At PMQs we had all the big three turds leaders pontificating as to how they could convince the banks to lend as the politicians see fit. They are deluding themselves. The banks have their money now, so unless it was written in ink on the deal, the politicians can go hang. Banks need cash to maintain their reserves and repay obligations to other entities that are coming out of the woodwork, so they thumb their noses.

We now have a case of the Great Protector's New Clothes. Gordon struts around in his new weave and the crowd of politicians who all bought into it have to keep up the pretence. They cannot bring themselves to cry foul as it would explode their own position and the conceit that their bailout would not have these unintended consequences. They are like a home owner who has paid a builder for a new extension up front, only to find the builder has dug the foundations, knocked out the back wall and buggered off to another site to begin a new job. The rain is falling, the wind is blowing and the garden is a useless quagmire.

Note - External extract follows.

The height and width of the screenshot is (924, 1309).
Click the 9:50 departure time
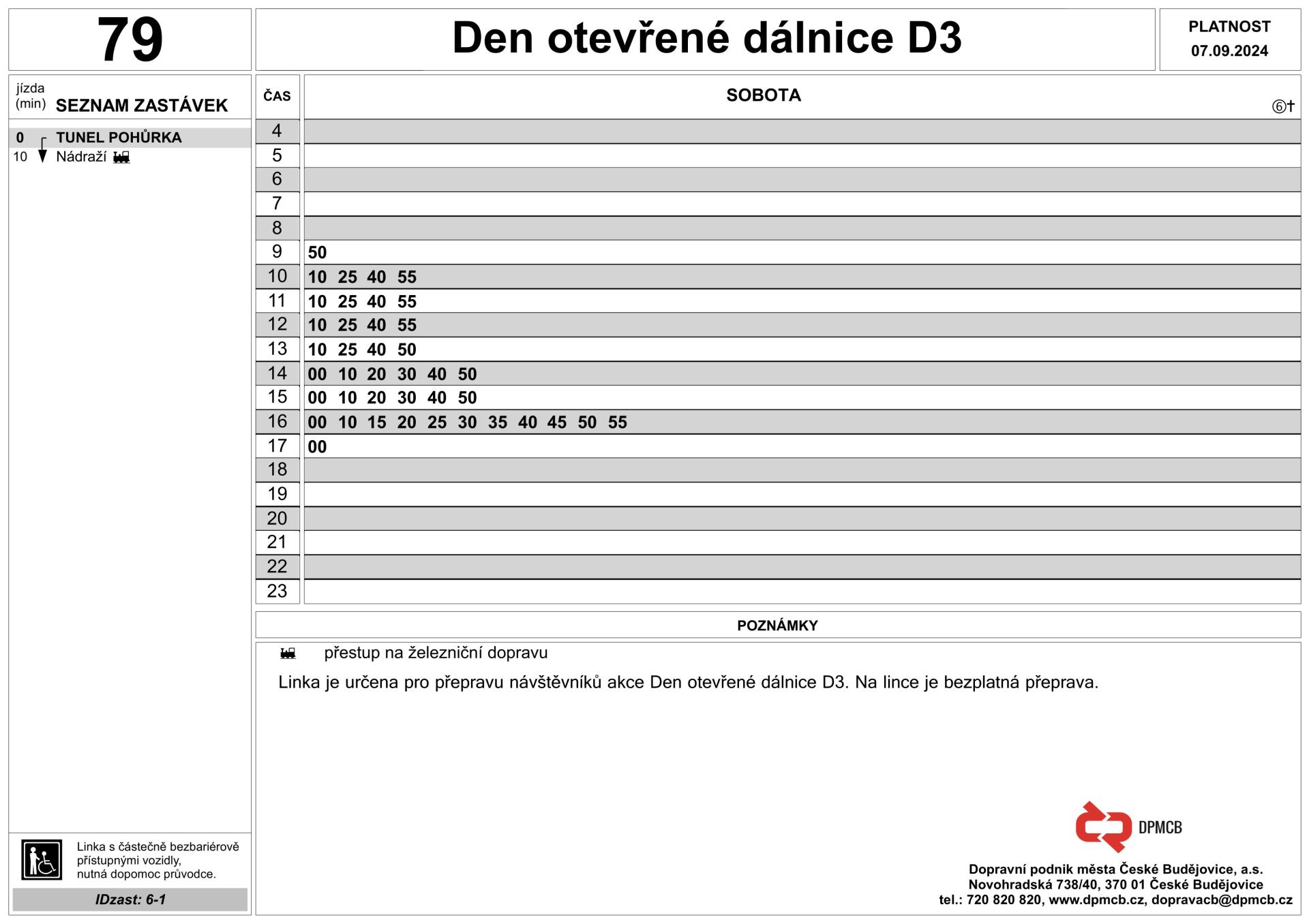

But this suits Gordon right down to the ground. He has his consensus and he will now get all party support for yet more control and nationalisation. More regulation. This closet Marxist is utterly unreformed. Guardianistas are all squirming, moist with anticipation at the prospect of a capitalist meltdown that can bring forward their Fabian dreams of an oppressed, emasculated and dispossessed lumpenproletariat dependent on the State run by themselves, the new elite.

The LibDems we always knew were "a gone case" to use the vernacular. The Tories have shown themselves to be lacking in their true convictions. They should have spoken up to let the bad debts work themselves out. We would have had one or two bank failures. Northern Rock and HBoS, likely. Maybe not even HBoS, as the Northern Rock collapse may have prompted HBoS to have got its house in order months before. That is the point. Gordon blinked first, so the banks knew he was a loser.

That would not be a problem if it were not for the fact that Gordon can use the force of law to ensure we are all losers too.

How Anatole Kaletsky can say the following in the Times today:
The good news for the world economy is that Mr Brown has become a leader of global stature, filling the policy vacuum created by the clueless dithering of the Bush Administration and the surprising failure of Barack Obama to step into the breach.
is beyond me. Brown is a disaster. A dysfunctional. Cameron has power as his goal but not backed up by principle. Power comes first, so he sacrificed principle and was swept along. Only a few weeks later and he has been painted into a corner and Gordon Brown is holding the brush.

Oh how we cried.

The Libertarian Party would not have intervened. Northern Rock would have gone to the wall and the Board would have had their comeuppance. The lesson would have been stark. The other banks would have either adjusted and dug defences or gone to the wall. The result would have been short sharp and over with.

We now have 4+ years of recession, the prospect of a 1 term Tory government. Can the Libertarian Party be ready by 2016/7? I hope so, but given the behaviour of the Tories, the EU might well have outlawed any party that does not swear allegiance to the EU and placed almost all policy and legislation beyond the remit of Westminster.

Something tells me that if the Tories try that, it will be they who experience that Romanian feeling...

4 comments:

Mark Wadsworth said...

*sigh*

That's the point, neither NR nor B&B would have 'gone to the wall'. They would have gone to their bondholders and other creditors, explained the situation and would have been recapitalised, albeit reluctantly, via a debt for equity swap.

*/sigh*

Roger Thornhill said...

If only it were so simple, but fine either way. The point still holds, the lesson would have been learnt.

Your stance then, Mark, is that NR would have been able to recapitalise. So the question is why they did not. Is it because, like BoS, there was emotional blackmail and brinkmanship, praps?

Mark Wadsworth said...

They didn't because management don't like 'fessing up to investors that they have messed up (and being fired on the spot); not when the alternative is a cushy existence as management of a state-backed risk-free enterprise.

I never bothered doing the numbers for NR but applied to B&B, a debt-for-equity-swap would have looked like this.

Don't forget that the main beneficiaries of the bail outs were bond-holders who will now be repaid in full, rather than taking a 20% 'haircut'.

Roger Thornhill said...

Not sure if I understand the balance sheet - what happens to the change in share equity - surely that is a liability?

Still, the bail out was wrong. You have one way which would certainly appear better than the clunking fister.